Un dato di fatto è che tutti noi modifichiamo il rapporto con noi stessi da come veniamo guardati: tutte le persone che conosciamo, che incontriamo sono come degli specchi, e ciò che vediamo riflesso negli occhi degli altri influenza l’immagine che costruiamo di noi stessi. Tutto questo risulta ancora più accentuato per le persone con disabilità. La conseguenza è che si trovano spesso un’immagine di se stessi falsata, costruita dagli altri, perdendo così ogni consapevolezza sulla realtà.
Uno dei trait d’union che collegano questi tre anni di percorso è proprio il tentativo di raccontare il nostro corpo dal nostro punto di vista, cercando di non farci influenzare (anche se non sempre è possibile) da quell’immagine che viene solitamente costruita più su giudizi altrui (famigliari, amici, colleghi) che su una reale conoscenza delle proprie caratteristiche fisiche.
L’obiettivo del laboratorio si incentra proprio su questo, su una reale conoscenza del proprio corpo, su di una maggiore consapevolezza della propria identità.
Così siamo partiti con delle attività molto semplici, come la descrizione individuale del proprio corpo osservandosi allo specchio, il raccontare cosa pensano e cosa dicono gli altri del proprio corpo, in maniera scritta e orale. Successivamente abbiamo sperimentato momenti pratici, chiedendo ai partecipanti dei movimenti, dei piccoli esercizi fisici, chiedendo loro l’esposizione di quei movimenti fatti o solo tentati, con l’obiettivo di aiutare i partecipanti a essere obiettivi sulla valutazione di se stessi. Tutto questo con una presa di coscienza delle proprie qualità facendosi magari aiutare dagli altri componenti del gruppo, con un riconoscimento delle proprie qualità e una acquisizione di consapevolezza del proprio corpo.

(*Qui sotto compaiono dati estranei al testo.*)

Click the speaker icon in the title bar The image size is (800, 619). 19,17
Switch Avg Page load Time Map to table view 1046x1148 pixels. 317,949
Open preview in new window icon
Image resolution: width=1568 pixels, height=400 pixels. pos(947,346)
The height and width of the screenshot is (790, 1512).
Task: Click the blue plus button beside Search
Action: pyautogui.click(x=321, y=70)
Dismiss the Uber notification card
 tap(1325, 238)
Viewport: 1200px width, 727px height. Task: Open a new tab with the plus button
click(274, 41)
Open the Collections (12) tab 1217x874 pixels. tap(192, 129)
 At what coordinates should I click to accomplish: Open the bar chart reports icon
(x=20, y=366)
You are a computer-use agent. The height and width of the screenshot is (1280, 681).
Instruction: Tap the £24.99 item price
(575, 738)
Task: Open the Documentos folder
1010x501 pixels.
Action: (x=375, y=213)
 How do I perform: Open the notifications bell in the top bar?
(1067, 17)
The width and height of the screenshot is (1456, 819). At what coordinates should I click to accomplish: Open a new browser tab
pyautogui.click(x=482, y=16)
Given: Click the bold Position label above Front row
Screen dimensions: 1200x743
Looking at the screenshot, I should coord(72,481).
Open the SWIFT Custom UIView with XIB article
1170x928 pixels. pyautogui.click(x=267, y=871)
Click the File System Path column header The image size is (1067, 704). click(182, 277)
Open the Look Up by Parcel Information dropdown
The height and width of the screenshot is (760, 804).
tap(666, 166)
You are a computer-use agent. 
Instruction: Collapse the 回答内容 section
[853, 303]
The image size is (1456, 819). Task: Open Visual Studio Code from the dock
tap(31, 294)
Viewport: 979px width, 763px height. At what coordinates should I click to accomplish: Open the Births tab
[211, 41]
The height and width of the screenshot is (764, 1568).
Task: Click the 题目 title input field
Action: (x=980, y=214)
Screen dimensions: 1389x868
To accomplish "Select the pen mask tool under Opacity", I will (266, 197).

Con questi giochi pratici è emerso un altro tema importante, sviluppato poi negli anni successivi: è emerso come le persone con disabilità siano a conoscenza del proprio deficit, che è la loro immagine più manifesta, di come conoscano le proprie difficoltà evidenziate dalla diagnosi, ma difficilmente riescano a individuare le proprie potenzialità e abilità.
A nostro favore ha giocato sicuramente il contesto nella quale lavoriamo. Il Gruppo Calamaio ormai da trent’anni lavora su temi come la relazione, la conoscenza di sé e dell’altro, la consapevolezza. Il nostro obiettivo è quello di favorire sempre più una cultura dell’inclusione. Anche quando è scomoda e quando mette in crisi.
Abbiamo deciso di inserire le schede tecniche di alcune attività, all’interno di tre percorsi di dieci incontri ciascuno, quelle che reputavamo più significative.
Dai commenti dei partecipanti è possibile iniziare a verificare quale era la percezione del proprio corpo all’inizio del percorso e successivamente di come questa percezione si sia evoluta nel tempo. Le loro parole condivise sono state il metro che ci hanno permesso di regolare il percorso e le attività, parole in alcuni casi molto intime e delicate, che a volte ci hanno costretto a tirare il freno e altre volte ci hanno permesso di forzare la mano. Per questo abbiamo selezionato alcuni commenti (confrontandoci con loro su quello che doveva rimanere nella “nostra stanza” e quello che poteva uscire), perché per capire questo percorso è indispensabile leggere le parole di chi lo ha vissuto in prima persona.